La crise qui nous démasque, ou comment la prendre, la déjouer peut-être, et pourquoi c’est une chance…
(Dialogue schizo)
Moi l’autre : - Donc ce ne sera pas la fête ce soir, et tu as l’air de t’en réjouir…
Moi l’un : - Pas du tout, et tu le sais bien : je ne donne pas dans la Schadenfreude ni dans le discours des cyniques se la jouant nihilistes ou misanthropes à la petite semaine, mais cela m’intéresse. Ce moment de notre « aujourd’hui profond », comme disait Cendrars, me semble une occasion prodigieuse de voir les choses telles qu’elles sont, et partout, sans considération de races ou de classes. Il y a là quelque chose de terriblement réel, de terriblement physique, et donc de métaphysique « quelque part ». Tu te rappelles Les révélations de la mort de Chestov, et ce qu’il dit sur ce qu’a vécu Dostoïevski le jour de son exécution différée, et tu te rappelles La Mort d’Ivan Illitch de Tolstoï ! Or ces moments révélateurs, pour tel ou tel individu se retrouvant au pied du mur, sont soudain « offerts » à tout un chacun, individus et populations.
Moi l’autre : - Ca ne te fait pas penser à un conte de Buzzati, cette chose qui arrive soudain et à tous, à une espèce de fable folle plus encore qu’à un film–catastrophe ou que La Guerre des mondes de Wells dont on a parlé ?
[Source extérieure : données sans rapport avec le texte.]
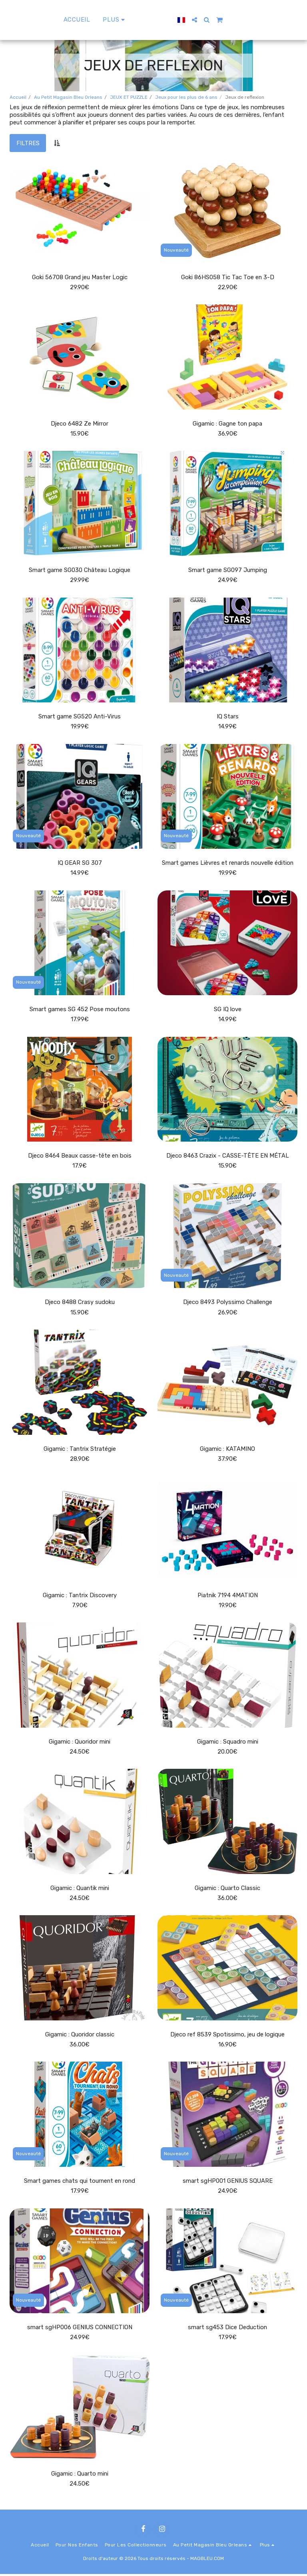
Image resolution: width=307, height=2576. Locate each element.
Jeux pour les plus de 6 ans (186, 97)
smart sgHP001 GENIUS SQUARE (227, 2182)
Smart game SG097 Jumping (227, 570)
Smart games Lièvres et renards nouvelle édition (227, 863)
Moi l’un : - Oui, c’est vrai qu’il y a, dans le Coronavirus, quelque chose de tout à fait concret et qui reste abstrait pour beaucoup, et d’ailleurs incertain, possible et impossible, on n’y croit pas et pourtant ça rampe et se faufile partout, on met des gants et lui n’en met pas, on est dans l’expectative sans mesures ni prédictions claires et c’est là, la Menace est latente, qui vise cela même qui fait la substance de notre monde mondialisé, à savoir la masse, la masse de gens et la masse d’argent, la masse armée et la masse désarmée, la masse financière et la masse des déchets, donc on est en plein fantastique social et ça me semble d’un immense intérêt, comme il a été intéressant de voir le Rideau de fer se volatiliser et Donald Trump accéder au pouvoir via la rapine immobilière et la télé. Donc ouvrons les yeux !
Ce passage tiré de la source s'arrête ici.